Do this:
Copy the text lines of the following records word for word, without changing anything. Leave the pictures out of your answer.

Dataset records:
--*--

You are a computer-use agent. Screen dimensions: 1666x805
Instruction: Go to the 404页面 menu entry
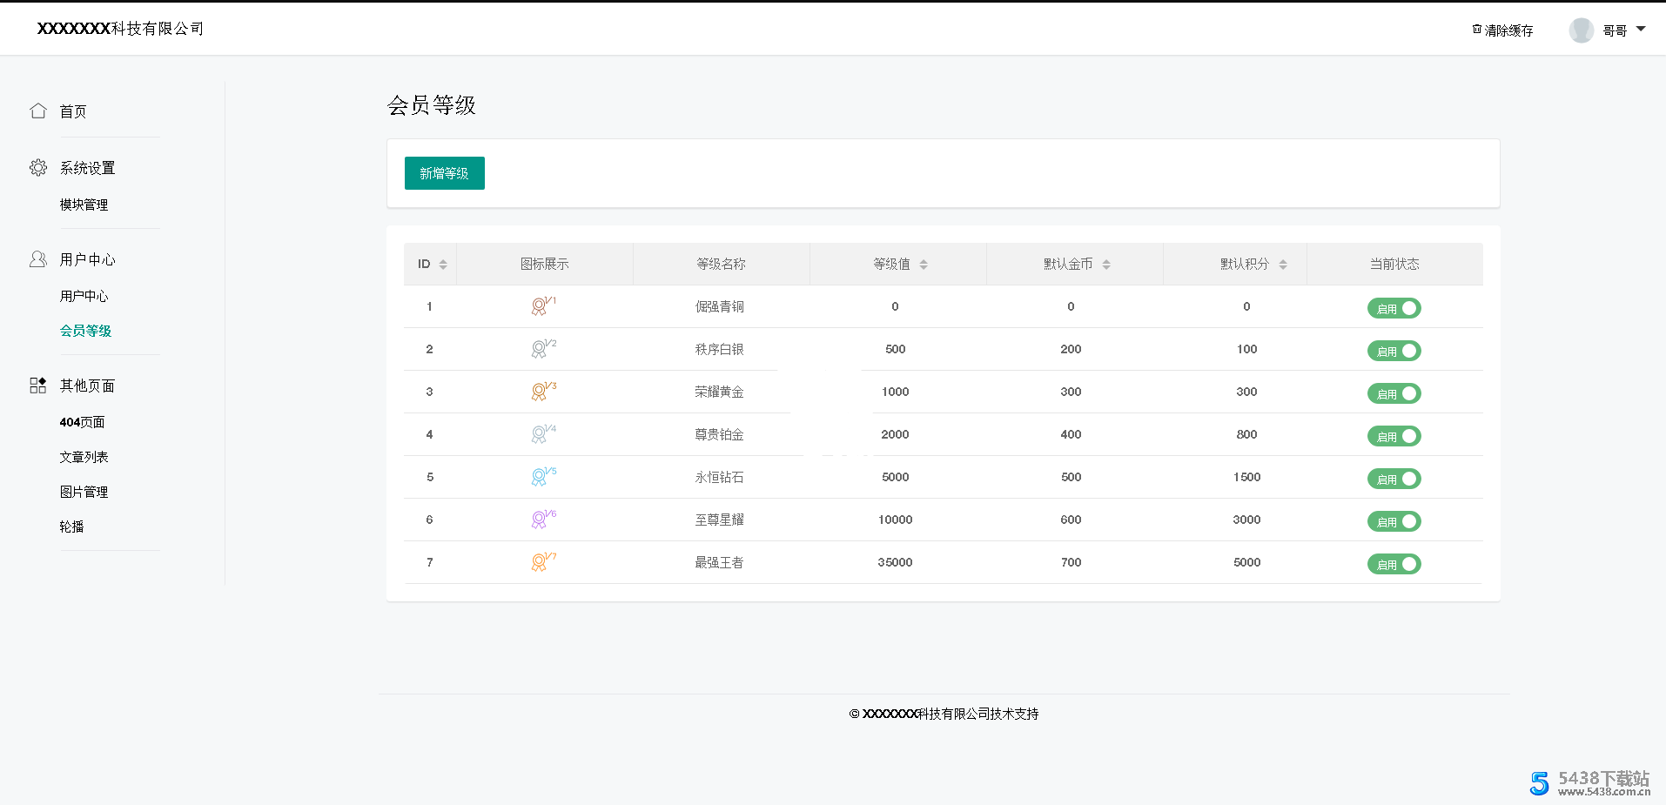(x=82, y=421)
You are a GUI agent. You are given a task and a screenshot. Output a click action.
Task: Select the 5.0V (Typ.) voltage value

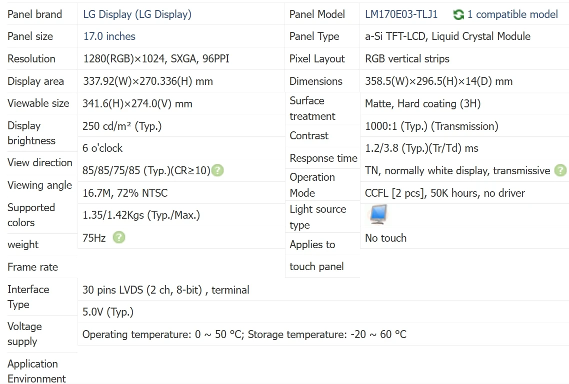pyautogui.click(x=108, y=313)
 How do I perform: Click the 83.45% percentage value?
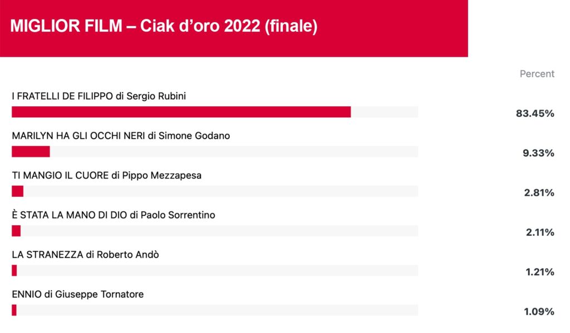[535, 113]
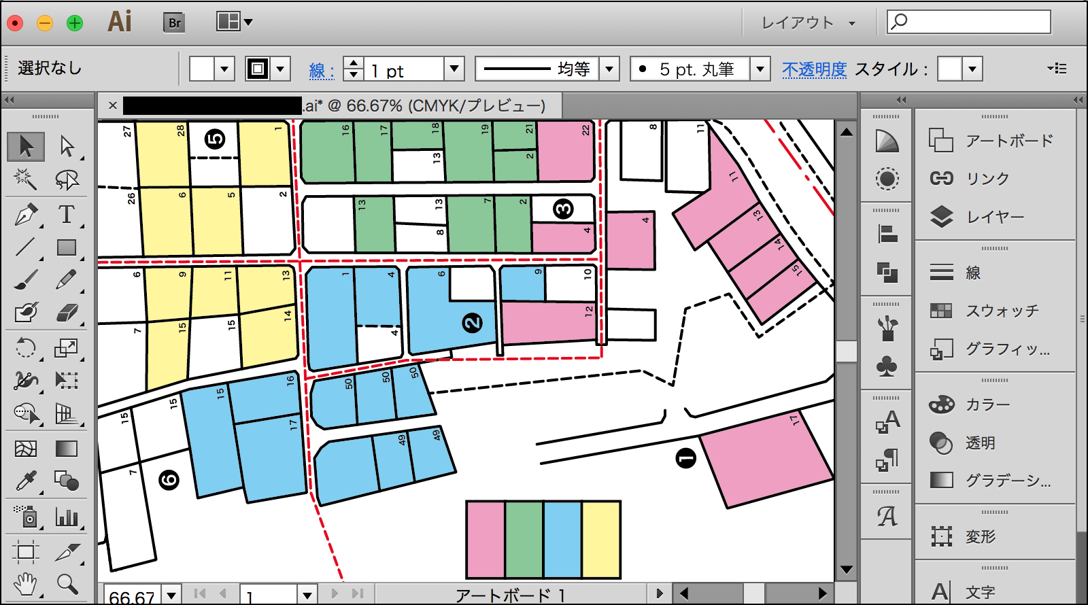Open the 5 pt. 丸筆 brush dropdown
1088x605 pixels.
(x=760, y=69)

--*--

Correct answer:
You are a computer-use agent. Screen dimensions: 1666x805
Instruction: Go to the 404页面 menu entry
(x=82, y=421)
You are a GUI agent. You are given a task and a screenshot. Output a click action.
Task: Select the 5.0V (Typ.) voltage value

pyautogui.click(x=108, y=313)
 How do I perform: Click the 83.45% percentage value?
[535, 113]
Open the 5 pt. 丸筆 brush dropdown
1088x605 pixels.
(x=760, y=69)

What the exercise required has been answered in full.